Transcriptomic profiling is a promising source of novel biomarkers for early MAP infection in cattle, for monitoring the progress of the disease, and for the search of immune markers that can be used in the design of therapeutics and vaccines21. RNA-Sequencing (RNA-Seq) gives a quantitative and qualitative view of the transcriptomic profile of the tissues or cells being studied. Previous RNA-Seq analysis examined the transcriptome of bovine monocyte-derived macrophages (MDM) infected with MAP and revealed putative biomarkers for early infection22,23. To date only one study has used RNA-Seq to examine the transcriptome of ICV samples collected from dairy cows naturally infected with MAP24. Some of the subclinical animals included in this study did not show any specific evidence of MAP infection and no pathways controlling the immune response appeared to be affected in this animal group. The authors concluded that perhaps with deeper sequencing in further experiments, potential biomarkers could be ascertained. Since the peripheral blood (PB) is the most available physiological fluid for the detection of biomarkers, in the current study we examined whether it recapitulates, at least in part, the transcriptome of the ileocecal valve (ICV), the primary site of MAP colonization. For this purpose, RNA-Seq was used to identify host genes differentially expressed (DE) in ICV and PB samples collected from PTB-infected animals with focal or diffuse lesions in gut tissues versus control animals. Gene expression data were interpreted using gene ontology (GO) categories and metabolic pathways containing multiple DE genes. Overall, our study provides insights into how cattle respond to a natural MAP infection in two targets, ICV and PB, and revealed common and unique biological processes activated in animals with early and more advanced PTB-associated lesions.

Results

Summary of the RNA-Seq data

The animals included in our study were tested by multiple diagnostic tests including histopathological analysis of gut tissues, acid-fast stain, specific antibody response to MAP, fecal qPCR and tissue and fecal bacteriological culture. The results of the premortem (at the annual sampling time) and post-mortem (at the time of slaughter) diagnostic tests are showed in Table 1. All control animals (n = 3) showed a negative result for all diagnostic tests. Culling of control animals was due to age, accident, and coxofemoral luxation. All the infected cows included in our study had detectable lesions in gut tissues with distinct severity, focal or diffuse. At the slaughter time, the animals with focal lesions in gut tissues (n = 6) showed a negative fecal culture result but were fecal PCR positive (1/6), ELISA positive (1/6), and/or had evidence of MAP infection in gut tissues by ZN (1/6), PCR (5/6) and/or bacteriological culture (2/6). None of the animals with focal lesions had a heavy bacterial load (>50 cfu/gr) in feces and tissues and none of them was culled due to paratuberculosis-associated clinical signs. In contrast, the cows with diffuse histopathological lesions in gut tissues (n = 5) were culled due to a positive ELISA or PCR result (2/5), or because they showed PTB-associated clinical signs, including low milk production (1/5) or profuse diarrhea and weight loss (2/5). At the slaughter time, all of the cows with diffuse lesions had a positive ZN and ELISA result, a PCR-positive result in feces and tissue samples, and had a positive bacteriological culture from gut tissues. The mean amount of MAP estimated by qPCR in the gut tissues of all the animals with diffuse lesions was >66765 copies of MAP/gr tissue while the mean bacterial load in the gut tissue samples of the animals with focal lesions was ˂ 30528 copies of MAP/gr tissue.

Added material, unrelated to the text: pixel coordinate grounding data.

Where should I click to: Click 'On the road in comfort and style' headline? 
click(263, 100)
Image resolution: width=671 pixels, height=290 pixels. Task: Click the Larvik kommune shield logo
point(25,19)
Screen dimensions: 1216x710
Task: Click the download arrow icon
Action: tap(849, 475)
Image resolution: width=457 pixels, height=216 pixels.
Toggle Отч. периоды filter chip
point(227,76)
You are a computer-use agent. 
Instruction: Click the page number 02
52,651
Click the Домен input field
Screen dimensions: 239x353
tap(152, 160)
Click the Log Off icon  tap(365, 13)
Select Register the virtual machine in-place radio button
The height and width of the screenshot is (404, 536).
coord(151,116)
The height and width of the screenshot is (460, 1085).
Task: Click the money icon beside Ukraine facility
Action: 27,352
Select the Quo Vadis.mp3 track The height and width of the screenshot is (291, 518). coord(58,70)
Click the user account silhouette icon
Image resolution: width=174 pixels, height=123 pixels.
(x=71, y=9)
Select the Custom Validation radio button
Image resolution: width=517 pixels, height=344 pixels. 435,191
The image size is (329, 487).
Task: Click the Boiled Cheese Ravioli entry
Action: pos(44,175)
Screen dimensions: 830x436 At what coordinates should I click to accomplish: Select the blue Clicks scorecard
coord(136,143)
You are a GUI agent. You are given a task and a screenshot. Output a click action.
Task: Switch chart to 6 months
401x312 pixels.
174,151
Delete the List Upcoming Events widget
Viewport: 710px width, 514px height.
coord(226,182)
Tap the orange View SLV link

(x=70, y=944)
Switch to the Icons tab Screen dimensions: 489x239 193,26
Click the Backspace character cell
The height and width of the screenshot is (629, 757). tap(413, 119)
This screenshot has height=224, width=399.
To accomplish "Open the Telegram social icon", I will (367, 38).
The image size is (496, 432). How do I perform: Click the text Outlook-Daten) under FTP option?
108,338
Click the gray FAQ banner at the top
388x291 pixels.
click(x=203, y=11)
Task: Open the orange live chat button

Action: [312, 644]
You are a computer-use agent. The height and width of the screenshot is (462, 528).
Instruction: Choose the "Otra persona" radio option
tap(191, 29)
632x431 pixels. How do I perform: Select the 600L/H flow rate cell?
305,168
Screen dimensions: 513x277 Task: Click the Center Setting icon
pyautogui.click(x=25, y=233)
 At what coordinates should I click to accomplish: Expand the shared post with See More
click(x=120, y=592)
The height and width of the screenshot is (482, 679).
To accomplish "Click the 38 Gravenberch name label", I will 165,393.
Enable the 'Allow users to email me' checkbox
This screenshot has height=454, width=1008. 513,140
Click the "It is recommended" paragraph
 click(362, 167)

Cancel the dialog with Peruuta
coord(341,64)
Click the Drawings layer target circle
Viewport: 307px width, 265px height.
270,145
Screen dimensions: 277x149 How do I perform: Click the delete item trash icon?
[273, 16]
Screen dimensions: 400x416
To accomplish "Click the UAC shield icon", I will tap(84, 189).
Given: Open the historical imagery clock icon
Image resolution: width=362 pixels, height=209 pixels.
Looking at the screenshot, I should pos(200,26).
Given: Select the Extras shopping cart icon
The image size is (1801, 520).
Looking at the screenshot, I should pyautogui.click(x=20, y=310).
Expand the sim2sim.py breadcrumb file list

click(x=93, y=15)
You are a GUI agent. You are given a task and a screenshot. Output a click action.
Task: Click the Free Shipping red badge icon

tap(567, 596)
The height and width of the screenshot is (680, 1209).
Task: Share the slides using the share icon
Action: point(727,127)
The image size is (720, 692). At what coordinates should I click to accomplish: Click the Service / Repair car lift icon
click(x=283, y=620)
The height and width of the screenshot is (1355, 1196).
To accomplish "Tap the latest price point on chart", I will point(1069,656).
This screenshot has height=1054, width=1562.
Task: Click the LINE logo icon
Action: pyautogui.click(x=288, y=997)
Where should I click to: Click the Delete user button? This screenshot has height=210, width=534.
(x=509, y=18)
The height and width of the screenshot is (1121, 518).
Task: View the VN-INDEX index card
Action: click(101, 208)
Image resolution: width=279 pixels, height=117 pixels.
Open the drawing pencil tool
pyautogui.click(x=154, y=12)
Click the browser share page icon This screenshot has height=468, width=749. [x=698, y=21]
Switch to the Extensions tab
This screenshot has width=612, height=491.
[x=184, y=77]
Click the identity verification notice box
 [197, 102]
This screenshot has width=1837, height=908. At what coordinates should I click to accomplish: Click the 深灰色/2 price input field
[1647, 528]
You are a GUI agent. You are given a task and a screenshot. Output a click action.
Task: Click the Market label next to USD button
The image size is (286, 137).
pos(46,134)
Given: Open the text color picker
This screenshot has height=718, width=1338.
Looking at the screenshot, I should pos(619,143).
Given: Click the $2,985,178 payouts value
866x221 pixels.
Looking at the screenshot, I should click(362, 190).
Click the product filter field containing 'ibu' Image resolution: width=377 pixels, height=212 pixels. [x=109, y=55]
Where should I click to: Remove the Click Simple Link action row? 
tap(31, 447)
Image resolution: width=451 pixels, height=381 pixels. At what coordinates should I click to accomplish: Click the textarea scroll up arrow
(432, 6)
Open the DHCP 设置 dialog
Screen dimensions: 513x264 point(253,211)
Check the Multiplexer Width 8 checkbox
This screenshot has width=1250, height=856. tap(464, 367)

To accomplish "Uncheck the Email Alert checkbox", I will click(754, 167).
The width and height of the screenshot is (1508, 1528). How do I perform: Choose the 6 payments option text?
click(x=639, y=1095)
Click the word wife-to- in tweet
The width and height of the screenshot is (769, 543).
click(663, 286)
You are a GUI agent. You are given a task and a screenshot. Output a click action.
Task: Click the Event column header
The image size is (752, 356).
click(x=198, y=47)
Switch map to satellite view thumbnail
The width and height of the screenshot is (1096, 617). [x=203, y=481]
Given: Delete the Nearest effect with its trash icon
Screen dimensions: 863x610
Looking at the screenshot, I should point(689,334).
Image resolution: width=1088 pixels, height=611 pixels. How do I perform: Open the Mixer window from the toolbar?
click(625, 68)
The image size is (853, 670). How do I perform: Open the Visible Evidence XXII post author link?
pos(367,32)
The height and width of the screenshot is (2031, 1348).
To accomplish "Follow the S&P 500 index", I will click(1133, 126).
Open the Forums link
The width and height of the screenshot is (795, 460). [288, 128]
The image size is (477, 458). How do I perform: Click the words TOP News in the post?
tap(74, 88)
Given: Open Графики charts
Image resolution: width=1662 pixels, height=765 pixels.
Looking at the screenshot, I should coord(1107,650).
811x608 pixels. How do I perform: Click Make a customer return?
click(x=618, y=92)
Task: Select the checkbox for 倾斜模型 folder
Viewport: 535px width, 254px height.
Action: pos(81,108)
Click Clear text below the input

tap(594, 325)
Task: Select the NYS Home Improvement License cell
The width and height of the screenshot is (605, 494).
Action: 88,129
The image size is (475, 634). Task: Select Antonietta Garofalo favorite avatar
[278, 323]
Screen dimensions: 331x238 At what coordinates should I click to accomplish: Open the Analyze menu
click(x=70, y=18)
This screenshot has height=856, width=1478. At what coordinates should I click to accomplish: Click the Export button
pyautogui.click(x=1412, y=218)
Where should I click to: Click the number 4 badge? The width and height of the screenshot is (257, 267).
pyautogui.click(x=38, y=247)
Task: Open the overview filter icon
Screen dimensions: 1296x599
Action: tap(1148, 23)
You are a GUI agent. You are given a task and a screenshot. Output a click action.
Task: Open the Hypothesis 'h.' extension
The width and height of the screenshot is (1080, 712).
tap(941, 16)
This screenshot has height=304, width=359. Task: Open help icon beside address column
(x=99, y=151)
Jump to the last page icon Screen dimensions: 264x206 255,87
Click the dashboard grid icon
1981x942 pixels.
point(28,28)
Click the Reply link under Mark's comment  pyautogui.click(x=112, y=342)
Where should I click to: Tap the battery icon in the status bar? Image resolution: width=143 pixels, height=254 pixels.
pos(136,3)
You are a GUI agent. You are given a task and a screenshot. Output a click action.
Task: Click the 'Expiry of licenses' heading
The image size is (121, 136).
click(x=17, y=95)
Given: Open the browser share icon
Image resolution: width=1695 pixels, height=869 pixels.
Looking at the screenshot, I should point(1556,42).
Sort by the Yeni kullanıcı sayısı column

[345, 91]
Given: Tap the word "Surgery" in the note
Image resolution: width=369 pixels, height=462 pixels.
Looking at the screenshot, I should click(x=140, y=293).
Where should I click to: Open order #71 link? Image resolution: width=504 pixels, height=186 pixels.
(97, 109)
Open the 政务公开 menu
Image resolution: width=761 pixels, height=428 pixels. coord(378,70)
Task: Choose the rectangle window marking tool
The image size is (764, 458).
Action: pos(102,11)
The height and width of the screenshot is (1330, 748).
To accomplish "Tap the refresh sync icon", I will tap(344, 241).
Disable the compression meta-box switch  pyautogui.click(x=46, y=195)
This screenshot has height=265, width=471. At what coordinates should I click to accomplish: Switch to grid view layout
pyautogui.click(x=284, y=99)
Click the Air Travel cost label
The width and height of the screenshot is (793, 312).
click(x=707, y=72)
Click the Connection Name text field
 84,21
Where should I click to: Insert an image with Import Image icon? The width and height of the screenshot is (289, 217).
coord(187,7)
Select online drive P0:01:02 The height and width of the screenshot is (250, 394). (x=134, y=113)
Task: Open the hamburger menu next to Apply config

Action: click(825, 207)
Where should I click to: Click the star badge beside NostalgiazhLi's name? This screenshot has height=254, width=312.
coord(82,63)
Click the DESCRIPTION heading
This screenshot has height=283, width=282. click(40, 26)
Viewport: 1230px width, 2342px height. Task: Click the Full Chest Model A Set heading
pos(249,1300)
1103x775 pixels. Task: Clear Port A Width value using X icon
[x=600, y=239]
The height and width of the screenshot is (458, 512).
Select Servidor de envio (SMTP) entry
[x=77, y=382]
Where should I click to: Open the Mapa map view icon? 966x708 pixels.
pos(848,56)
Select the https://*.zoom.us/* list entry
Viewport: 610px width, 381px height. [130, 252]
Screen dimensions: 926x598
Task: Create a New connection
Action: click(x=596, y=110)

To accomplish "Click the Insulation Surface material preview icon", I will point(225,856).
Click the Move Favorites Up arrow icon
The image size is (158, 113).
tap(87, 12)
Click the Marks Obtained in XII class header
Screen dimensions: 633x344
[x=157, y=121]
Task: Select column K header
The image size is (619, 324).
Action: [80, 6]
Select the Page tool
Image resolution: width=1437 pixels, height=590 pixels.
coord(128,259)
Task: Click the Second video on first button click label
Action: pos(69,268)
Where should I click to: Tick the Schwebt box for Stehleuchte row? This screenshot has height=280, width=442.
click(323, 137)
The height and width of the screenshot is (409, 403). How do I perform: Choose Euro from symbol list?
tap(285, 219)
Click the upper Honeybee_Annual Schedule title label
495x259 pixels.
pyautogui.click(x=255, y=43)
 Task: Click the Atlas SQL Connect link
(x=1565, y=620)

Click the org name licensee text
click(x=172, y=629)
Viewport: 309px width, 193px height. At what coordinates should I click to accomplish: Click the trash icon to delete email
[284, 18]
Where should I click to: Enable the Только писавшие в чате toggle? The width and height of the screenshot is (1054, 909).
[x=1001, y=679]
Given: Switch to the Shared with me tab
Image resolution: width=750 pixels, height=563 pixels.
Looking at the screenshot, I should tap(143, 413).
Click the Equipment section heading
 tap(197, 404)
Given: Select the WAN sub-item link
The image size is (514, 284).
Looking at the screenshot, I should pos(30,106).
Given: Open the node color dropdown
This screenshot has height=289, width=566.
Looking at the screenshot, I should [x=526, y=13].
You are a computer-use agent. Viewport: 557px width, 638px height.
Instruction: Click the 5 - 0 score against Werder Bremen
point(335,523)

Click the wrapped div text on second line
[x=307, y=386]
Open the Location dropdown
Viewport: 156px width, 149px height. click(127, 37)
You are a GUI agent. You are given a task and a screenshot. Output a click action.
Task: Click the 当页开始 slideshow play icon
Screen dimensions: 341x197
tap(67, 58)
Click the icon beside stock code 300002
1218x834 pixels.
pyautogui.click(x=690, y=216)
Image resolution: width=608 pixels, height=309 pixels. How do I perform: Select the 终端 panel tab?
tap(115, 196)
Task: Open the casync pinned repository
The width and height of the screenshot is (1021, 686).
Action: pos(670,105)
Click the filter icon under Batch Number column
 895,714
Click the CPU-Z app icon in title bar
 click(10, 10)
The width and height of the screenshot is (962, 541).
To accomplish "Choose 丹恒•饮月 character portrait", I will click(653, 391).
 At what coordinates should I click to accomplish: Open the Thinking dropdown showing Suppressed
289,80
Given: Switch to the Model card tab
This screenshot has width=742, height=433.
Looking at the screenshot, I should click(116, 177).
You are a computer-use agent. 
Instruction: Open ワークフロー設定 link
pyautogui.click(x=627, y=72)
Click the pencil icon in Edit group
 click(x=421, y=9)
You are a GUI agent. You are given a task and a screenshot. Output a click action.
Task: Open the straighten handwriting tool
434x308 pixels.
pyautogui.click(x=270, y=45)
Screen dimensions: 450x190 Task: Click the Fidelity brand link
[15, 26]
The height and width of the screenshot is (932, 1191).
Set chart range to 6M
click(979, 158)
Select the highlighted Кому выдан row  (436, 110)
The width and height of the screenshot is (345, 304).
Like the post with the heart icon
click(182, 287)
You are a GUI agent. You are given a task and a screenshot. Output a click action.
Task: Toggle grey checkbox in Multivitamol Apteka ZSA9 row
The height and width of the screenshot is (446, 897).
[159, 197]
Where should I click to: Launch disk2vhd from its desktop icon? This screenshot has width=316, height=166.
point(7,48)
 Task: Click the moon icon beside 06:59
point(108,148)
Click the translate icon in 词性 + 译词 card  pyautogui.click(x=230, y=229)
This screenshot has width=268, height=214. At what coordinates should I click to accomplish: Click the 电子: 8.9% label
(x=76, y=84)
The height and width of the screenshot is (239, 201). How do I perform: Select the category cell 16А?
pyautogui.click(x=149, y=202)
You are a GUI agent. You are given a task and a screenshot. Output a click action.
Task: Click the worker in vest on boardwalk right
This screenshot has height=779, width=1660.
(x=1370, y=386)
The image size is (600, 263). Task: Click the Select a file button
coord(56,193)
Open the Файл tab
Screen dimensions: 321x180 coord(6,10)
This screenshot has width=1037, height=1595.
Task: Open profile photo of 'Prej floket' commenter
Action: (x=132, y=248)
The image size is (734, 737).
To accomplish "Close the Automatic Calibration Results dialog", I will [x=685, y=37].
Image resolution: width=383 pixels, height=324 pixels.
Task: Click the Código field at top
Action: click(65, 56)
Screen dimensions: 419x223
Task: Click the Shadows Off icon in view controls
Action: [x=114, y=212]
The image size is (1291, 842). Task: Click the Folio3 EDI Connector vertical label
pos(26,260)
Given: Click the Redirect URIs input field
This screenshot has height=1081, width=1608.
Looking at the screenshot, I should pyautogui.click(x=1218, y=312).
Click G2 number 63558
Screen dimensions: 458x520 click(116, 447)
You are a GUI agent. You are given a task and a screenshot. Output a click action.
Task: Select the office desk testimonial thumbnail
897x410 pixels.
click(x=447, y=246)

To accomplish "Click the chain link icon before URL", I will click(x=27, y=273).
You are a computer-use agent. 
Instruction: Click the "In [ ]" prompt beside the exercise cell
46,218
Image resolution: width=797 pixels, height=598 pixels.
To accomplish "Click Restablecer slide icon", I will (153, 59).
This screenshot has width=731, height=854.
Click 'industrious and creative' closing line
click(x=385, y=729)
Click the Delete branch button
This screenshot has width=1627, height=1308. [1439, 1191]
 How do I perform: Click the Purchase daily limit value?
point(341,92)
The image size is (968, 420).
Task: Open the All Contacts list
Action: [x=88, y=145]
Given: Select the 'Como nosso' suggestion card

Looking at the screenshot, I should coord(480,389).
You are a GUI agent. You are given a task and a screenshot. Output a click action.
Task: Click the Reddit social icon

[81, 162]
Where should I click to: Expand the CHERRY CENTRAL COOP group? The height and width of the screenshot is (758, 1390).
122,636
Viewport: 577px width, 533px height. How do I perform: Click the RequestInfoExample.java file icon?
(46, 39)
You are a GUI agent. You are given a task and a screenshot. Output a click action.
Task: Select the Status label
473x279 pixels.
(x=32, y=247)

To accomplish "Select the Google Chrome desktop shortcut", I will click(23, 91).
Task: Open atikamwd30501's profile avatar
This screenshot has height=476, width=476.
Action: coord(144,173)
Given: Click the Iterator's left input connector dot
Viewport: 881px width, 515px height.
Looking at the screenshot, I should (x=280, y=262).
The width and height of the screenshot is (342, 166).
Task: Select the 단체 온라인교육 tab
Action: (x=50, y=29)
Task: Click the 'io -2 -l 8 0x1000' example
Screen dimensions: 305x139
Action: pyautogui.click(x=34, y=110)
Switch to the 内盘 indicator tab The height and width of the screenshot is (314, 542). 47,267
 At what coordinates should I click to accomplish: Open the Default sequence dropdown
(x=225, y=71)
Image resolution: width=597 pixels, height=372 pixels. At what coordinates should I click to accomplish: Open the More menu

Table 1 Histopathological analysis, ZN stain, ELISA, PCR and bacteriological culture results from all the animals included in the current study.

RNA-Seq libraries were prepared from PB and ICV of 14 animals within the three categories; with focal or diffuse histopathological lesions in gut tissues and control. Duplicate RNA extractions and corresponding RNA-Seq libraries were generated from PB and ICV samples of five of the 14 cows (ID 2, 6, 8, 11, 12) to check the reproducibility of the RNA-Seq technology. The RNA-Seq data summary for each biological sample and experimental replicate including number of reads per individual RNA-Seq library at each phase of the analysis is provided in Supplementary Table I. All the libraries were sequenced generating an average of de 22.31 million raw reads per library with a Phred quality score >30 which is considered a benchmark for quality in next-generation sequencing. Following filtering of reads based on quality score, minimum size of 60 bp and ambiguous base N percentage less than 5%, an average of 21.44 million reads remained. Alignment of the filtered RNA-Seq reads to the Bos taurus reference genome yielded mean values per library of 19.96 million reads. From the mapped reads, an average of 5% of the reads mapped to multiple locations in the genome and were excluded for gene expression analysis. A more detailed analysis of the reads mapping to unique locations was obtained using bedtools and featureCounts, two software packages developed for counting reads to genomic features such as upstream and downstream regions of genes, exons, introns and intergenic regions. Analysis of the individual library reads from the PB samples revealed that 57% of the reads aligned to exons, 28% to introns, 3% to intergenic regions, 2% to upstream regions and 10% to downstream regions. In the ICV samples, introns accounted for 24% of reads, exons for 63% of the reads, 2% of the aligned reads mapped intergenic regions, 1% upstream regions and 10% downstream regions.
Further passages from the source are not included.